[Speech of Robert G. Ingersoll at the banquet given in New York City, April 2, 1891, by the Liederkranz Society to Edmund C. Stanton, director of German Opera in New York, and Anton Seidl, orchestral conductor. William Steinway presided, and called upon Robert Ingersoll to speak to the toast, "Music, Noblest of the Arts.">[
ROBERT GREEN INGERSOLL
Photogravure after a photograph from life
Mr. Toast-master:—It is probable that I was selected to speak about music, because, not knowing one note from another, I have no prejudice on the subject. All I can say is, that I know what I like, and, to tell the truth, I like every kind, enjoy it all, from the hand-organ to the orchestra.
Knowing nothing of the science of music, I am not always looking for defects, or listening for discords. As the young robin cheerfully swallows whatever comes, I hear with gladness all that is played.
Music has been, I suppose, a gradual growth, subject to the law of evolution; as nearly everything, with the possible exception of theology, has been and is under this law.

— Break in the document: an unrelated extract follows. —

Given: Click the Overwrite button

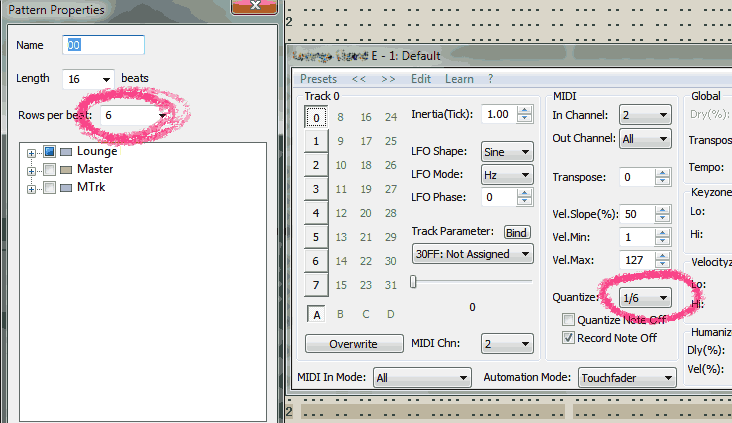Looking at the screenshot, I should coord(353,344).
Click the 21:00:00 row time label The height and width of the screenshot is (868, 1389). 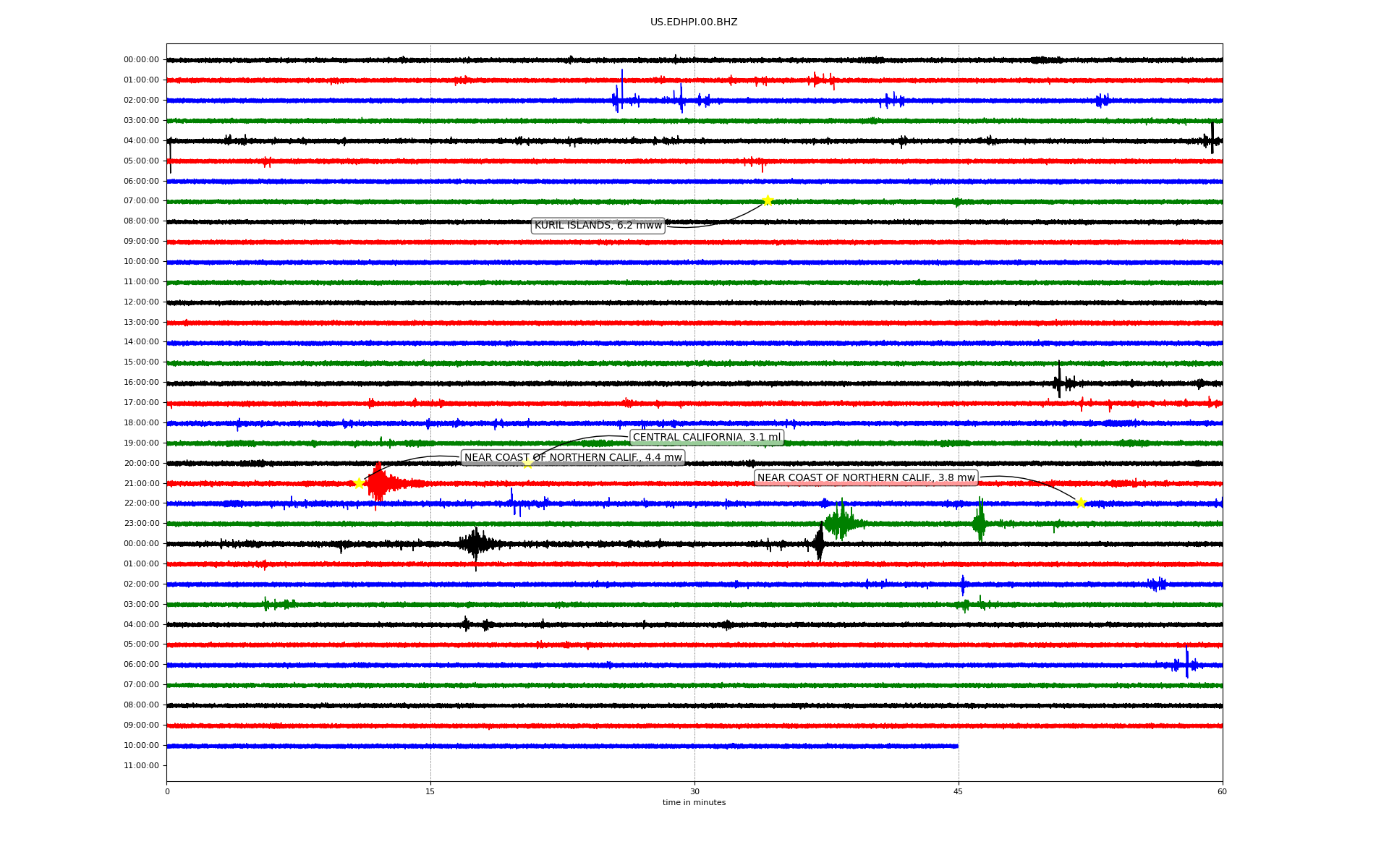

Music may be divided into three kinds: First, the music of simple time, without any particular emphasis—and this may be called the music of the heels; second, music in which time is varied, in which there is the eager haste and the delicious delay, that is, the fast and slow, in accordance with our feelings, with our emotions—and this may be called the music of the heart; third, the music that includes time and emphasis, the hastening and the delay, and something in addition, that produces not only states of feeling, but states of thought. This may be called the music of the head,—the music of the brain.
Music expresses feeling and thought, without language. It was below and before speech, and it is above and beyond all words. Beneath the waves is the sea—above the clouds is the sky.
Before man found a name for any thought, or thing, he had hopes and fears and passions, and these were rudely expressed in tones.
Of one thing, however, I am certain, and that is, that Music was born of love. Had there never been any human affection, there never could have been uttered a strain of music. Possibly some mother, looking in the eyes of her babe, gave the first melody to the enraptured air.